A graph-based database of hierarchical brain features
Noah Lee (Columbia University), Arno Klein (Columbia University)
Studies of brain morphometry have been predominantly restricted to extremely limited characterizations of regions of interest, such as their volume, cortical thickness, and surface area. Recognizing that there exist algorithms for extracting anatomical structures within brain images as well as rich shape descriptors, we set out to describe the shapes of brain structures and make the data publicly available for meta-analyses, to provide points of comparison, for training or testing algorithms and hypotheses, and to inform automated anatomical labeling software that we are developing. To this end, we are assembling the first online database containing quantitative shape information about individual structures in manually labeled brain images. The Mindboggle database will be hosted on http://www.mindboggle.info.
The publicly available brain images underlying our database will initially consist of hundreds of adult T1-weighted MRI volumes whose sulcal/gyral anatomy have been manually labeled by experts (Neuromorphometrics, MA).
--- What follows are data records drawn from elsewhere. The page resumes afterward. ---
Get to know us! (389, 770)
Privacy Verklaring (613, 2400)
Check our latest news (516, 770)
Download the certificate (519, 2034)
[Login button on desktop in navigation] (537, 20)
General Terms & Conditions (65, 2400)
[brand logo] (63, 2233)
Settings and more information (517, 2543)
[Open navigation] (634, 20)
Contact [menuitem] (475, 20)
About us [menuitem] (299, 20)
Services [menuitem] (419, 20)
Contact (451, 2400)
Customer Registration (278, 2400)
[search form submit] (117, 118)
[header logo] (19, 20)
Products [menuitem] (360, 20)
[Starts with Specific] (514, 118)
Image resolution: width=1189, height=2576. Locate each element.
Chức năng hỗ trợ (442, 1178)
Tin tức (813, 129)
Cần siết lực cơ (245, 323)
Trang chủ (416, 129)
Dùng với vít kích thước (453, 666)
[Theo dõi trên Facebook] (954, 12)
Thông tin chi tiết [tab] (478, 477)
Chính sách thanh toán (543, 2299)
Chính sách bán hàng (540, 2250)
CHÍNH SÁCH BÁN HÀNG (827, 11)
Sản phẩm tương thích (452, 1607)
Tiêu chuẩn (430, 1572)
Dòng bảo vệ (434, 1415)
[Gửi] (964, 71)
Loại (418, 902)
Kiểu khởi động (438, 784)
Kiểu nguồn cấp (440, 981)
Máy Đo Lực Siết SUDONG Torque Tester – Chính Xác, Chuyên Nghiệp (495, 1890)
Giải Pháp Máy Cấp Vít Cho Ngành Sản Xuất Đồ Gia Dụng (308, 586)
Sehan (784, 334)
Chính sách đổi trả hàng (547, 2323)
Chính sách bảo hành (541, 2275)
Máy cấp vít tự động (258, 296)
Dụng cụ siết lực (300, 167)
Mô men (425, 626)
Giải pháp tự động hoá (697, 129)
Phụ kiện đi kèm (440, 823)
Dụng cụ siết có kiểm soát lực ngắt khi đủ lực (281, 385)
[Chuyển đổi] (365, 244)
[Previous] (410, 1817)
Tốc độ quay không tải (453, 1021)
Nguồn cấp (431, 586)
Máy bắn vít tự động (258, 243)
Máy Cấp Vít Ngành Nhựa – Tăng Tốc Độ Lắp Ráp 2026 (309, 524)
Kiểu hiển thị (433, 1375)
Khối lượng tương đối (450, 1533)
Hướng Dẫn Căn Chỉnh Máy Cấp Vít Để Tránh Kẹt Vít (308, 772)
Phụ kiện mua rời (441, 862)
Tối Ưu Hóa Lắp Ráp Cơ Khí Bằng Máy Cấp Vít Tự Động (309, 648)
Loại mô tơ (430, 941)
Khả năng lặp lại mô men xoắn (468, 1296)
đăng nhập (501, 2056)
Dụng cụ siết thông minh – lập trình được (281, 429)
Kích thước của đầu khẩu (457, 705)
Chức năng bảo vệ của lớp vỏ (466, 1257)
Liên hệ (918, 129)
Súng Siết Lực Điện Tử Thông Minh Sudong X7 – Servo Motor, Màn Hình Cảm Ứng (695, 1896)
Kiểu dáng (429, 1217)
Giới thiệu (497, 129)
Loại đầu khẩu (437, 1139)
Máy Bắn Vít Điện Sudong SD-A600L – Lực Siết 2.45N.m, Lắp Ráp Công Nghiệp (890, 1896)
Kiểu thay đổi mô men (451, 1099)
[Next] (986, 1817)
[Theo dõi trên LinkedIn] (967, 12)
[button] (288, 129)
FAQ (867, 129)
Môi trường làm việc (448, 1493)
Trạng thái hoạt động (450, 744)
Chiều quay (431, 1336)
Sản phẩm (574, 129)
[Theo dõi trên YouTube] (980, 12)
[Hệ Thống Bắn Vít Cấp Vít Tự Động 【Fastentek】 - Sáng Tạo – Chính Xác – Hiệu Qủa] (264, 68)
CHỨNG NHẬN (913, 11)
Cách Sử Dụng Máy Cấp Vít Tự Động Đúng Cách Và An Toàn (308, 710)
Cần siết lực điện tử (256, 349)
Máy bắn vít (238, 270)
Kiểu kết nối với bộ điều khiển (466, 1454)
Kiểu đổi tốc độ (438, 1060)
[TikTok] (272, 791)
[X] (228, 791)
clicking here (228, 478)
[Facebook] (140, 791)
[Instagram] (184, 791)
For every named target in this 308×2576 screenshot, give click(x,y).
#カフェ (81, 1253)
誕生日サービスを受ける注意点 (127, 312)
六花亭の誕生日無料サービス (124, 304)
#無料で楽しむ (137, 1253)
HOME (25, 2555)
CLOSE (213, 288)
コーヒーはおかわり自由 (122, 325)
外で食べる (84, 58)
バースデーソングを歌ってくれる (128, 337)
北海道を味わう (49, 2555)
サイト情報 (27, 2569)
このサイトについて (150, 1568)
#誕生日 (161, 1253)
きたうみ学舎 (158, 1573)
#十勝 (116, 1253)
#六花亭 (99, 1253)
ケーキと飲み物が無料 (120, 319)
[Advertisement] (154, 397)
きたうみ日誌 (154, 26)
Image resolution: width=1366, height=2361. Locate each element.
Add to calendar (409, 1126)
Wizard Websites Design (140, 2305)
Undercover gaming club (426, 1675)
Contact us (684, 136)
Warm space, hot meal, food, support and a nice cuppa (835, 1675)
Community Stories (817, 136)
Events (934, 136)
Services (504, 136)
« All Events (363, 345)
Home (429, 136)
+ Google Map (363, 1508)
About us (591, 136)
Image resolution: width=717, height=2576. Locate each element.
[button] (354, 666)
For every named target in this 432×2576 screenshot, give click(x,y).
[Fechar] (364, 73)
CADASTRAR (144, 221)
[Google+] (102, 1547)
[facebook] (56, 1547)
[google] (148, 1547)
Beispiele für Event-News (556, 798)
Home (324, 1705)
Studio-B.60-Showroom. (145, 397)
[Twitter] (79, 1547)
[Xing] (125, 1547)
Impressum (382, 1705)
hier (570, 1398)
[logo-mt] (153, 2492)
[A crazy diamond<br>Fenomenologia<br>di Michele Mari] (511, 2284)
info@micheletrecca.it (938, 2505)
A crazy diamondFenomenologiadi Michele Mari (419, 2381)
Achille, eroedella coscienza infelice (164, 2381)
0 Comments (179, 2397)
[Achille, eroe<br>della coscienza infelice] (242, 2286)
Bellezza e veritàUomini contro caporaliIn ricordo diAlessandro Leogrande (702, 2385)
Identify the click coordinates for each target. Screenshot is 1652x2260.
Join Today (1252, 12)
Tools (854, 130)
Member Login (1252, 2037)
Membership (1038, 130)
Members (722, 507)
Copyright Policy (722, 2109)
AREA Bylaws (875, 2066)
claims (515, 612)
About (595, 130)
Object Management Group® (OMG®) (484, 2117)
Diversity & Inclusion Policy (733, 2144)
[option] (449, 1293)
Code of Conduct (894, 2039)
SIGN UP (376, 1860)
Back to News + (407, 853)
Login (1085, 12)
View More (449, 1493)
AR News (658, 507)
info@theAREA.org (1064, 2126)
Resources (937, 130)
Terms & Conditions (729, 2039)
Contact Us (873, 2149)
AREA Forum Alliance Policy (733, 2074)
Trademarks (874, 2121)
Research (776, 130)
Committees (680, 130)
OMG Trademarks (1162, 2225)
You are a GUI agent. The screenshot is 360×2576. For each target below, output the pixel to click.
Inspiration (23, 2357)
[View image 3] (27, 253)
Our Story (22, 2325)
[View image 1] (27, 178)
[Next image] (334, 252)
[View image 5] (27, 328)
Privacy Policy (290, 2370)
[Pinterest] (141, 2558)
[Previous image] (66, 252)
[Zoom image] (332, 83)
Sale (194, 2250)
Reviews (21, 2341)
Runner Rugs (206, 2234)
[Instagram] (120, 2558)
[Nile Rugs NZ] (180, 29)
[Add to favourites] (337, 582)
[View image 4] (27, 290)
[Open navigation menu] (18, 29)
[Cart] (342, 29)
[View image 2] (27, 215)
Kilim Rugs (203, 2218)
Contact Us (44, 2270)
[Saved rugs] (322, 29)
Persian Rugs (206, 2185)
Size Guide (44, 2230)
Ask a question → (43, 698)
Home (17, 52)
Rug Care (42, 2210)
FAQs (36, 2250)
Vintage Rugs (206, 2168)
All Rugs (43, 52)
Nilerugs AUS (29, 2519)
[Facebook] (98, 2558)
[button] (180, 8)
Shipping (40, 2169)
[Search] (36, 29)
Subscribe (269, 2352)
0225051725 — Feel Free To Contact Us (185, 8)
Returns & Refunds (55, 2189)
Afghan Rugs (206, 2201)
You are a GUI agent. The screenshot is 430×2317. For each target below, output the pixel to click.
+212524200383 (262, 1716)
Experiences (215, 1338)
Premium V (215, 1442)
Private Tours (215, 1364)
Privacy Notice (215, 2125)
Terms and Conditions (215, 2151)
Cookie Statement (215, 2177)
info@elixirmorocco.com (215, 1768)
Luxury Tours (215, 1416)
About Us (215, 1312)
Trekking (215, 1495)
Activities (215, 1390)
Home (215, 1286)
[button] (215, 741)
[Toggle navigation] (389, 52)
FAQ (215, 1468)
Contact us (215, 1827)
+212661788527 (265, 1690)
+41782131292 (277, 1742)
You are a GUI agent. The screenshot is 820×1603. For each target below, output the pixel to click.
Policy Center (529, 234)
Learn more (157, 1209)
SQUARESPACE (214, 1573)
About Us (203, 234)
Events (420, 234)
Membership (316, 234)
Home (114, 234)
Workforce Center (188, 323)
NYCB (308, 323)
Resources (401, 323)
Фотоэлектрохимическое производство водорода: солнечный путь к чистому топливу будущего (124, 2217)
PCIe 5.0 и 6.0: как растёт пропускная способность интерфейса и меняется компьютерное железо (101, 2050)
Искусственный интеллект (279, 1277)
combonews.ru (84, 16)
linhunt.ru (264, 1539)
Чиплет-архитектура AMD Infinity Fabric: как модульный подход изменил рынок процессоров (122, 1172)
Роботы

We will automatically extract brain structures from these labeled images and organize them in a nested hierarchy, where pits are points within a fundus, which is a curve on the edge of a ribbon, which is the medial surface of a basin, which is a volume within a fold of the brain, with folds themselves organized hierarchically. The database will contain geometric, shape, and spectral information as features characterizing each structure in a local-to-global manner, as well as their relationship to other structures and labeled regions. Because the features relate to nested, hierarchical structures, we have selected a noSQL (not only SQL) database using a graph-based data model as opposed to a standard relational database because we want (1) our feature database to be flexible enough to accommodate changing data and knowledge representations, (2) to naturally represent and store connected and semi-structured data, and (3) to support large-scale storage while also exploiting the power of graph inferences to perform feature analyses in populations.